One way of "coding up" the Kleisli category in Haskell is to take the types as objects and functions a -> m b as morphisms from a to b. In a sense a "codes up" the free m algebra on a. When it comes to Eilenberg-Moore you can't take that route since you can't pair a type with a value in Haskell. What approach were you aiming for? –  Tom Ellis Feb 26 '13 at 22:05
    
@TomEllis Something like newtype Algebra t a = Algebra (t a -> a) and newtype Morphism t a b = Morphism (a -> b) - so you don't actually need to pair a type with a value, it's implicit in the definition.
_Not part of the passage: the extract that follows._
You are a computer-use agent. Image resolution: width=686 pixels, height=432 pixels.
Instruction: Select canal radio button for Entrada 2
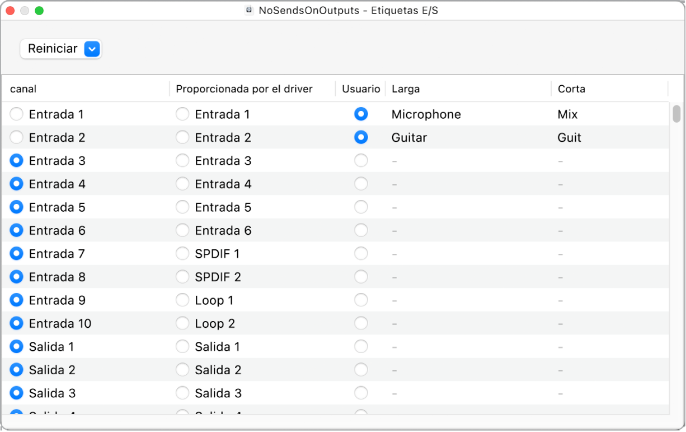pyautogui.click(x=17, y=137)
So given an algebra $(a,h:Ta \to a)$ and a morphism $f:a\to b$ you can't actually return the algebra that the morphism maps to, but you can check that some morphism $f:a\to b$ is an algebra homomorphism between $(a,h:Ta\to a)$ and $(b,k:Tb\to b)$ by checking (modulo newtypes) that $k\circ Tf = f\circ h$. –  Chris Taylor Feb 26 '13 at 22:20

2 Answers 2

up vote 2 down vote accepted

I think there is no $\_$ at all:

Let $(A,h)$ and $(B,k)$ be $T$-algebras, then an arrow $f:A\to B$ itself is said to be a homomorphism, if $Tf$ and $f$ commute with $h$ and $k$.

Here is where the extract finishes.